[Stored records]

=====

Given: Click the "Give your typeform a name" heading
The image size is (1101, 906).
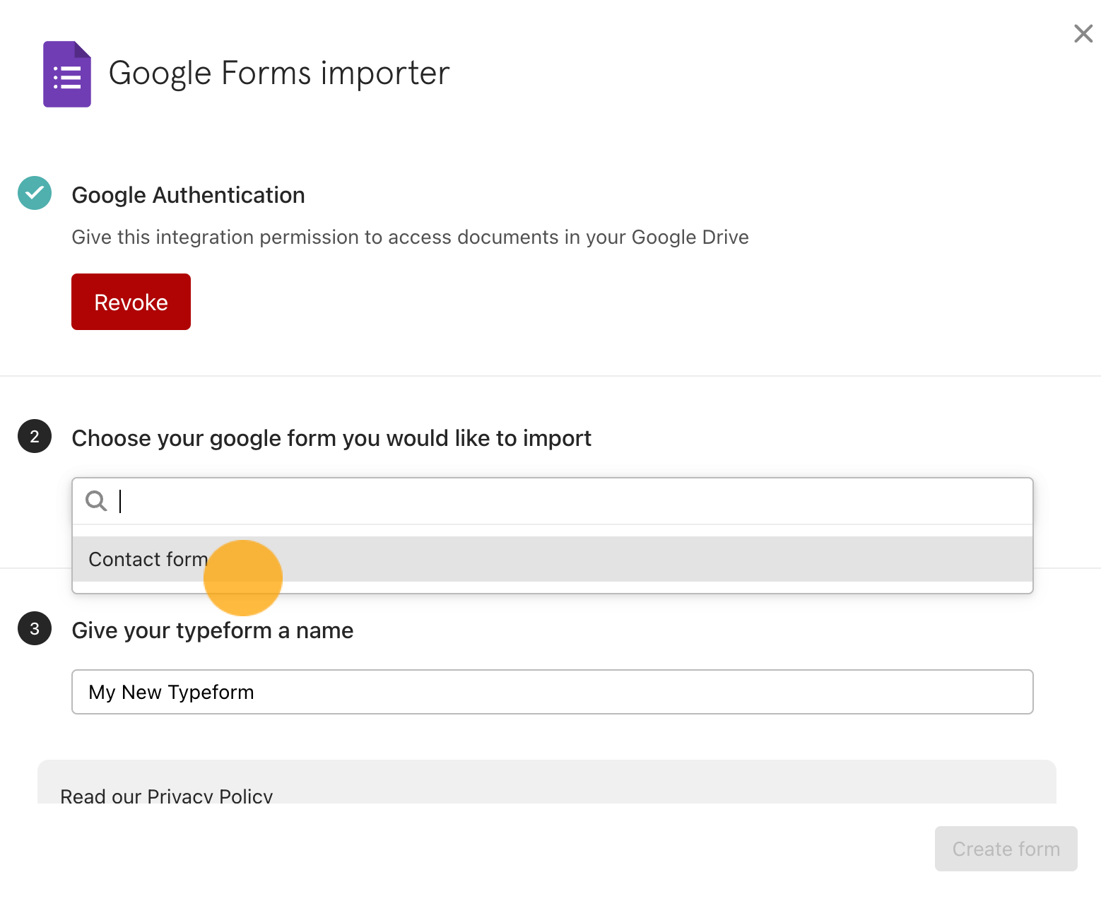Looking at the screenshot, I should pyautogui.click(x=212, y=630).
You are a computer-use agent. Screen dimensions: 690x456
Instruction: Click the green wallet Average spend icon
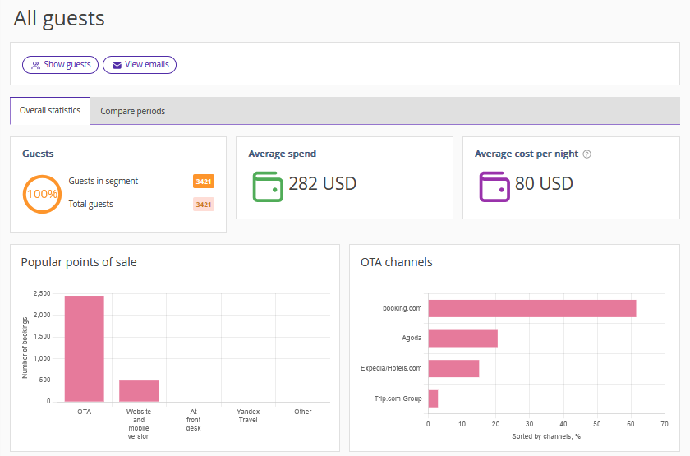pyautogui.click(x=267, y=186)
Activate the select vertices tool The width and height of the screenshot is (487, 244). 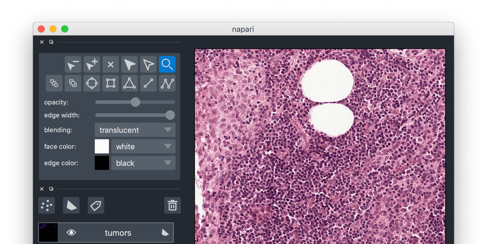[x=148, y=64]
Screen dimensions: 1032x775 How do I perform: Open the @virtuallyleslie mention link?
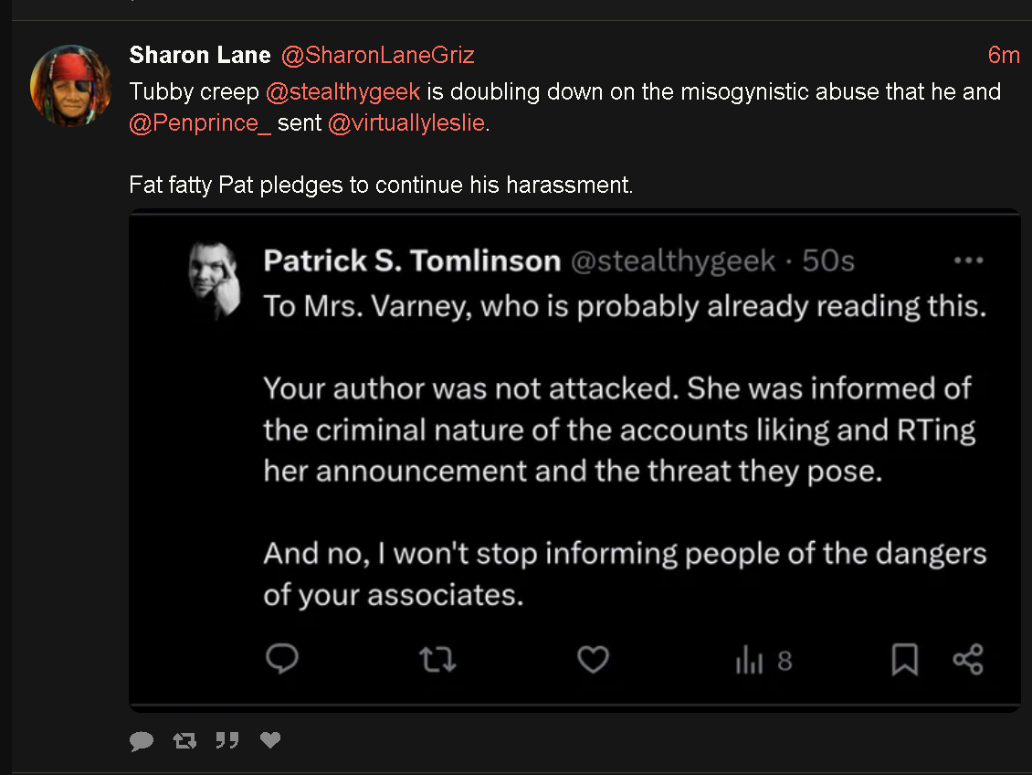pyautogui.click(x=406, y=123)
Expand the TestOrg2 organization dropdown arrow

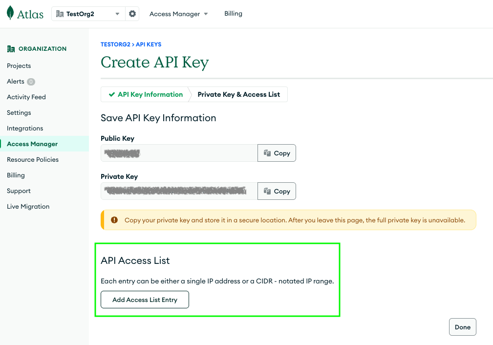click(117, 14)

=====

• **Aim of the task**
Pictures are to be omitted. The lines from the line holding "Expand the TestOrg2" through the closing line of the data above are to be set down exactly, and nothing more.

• **Solution to the problem**
Expand the TestOrg2 organization dropdown arrow

click(117, 14)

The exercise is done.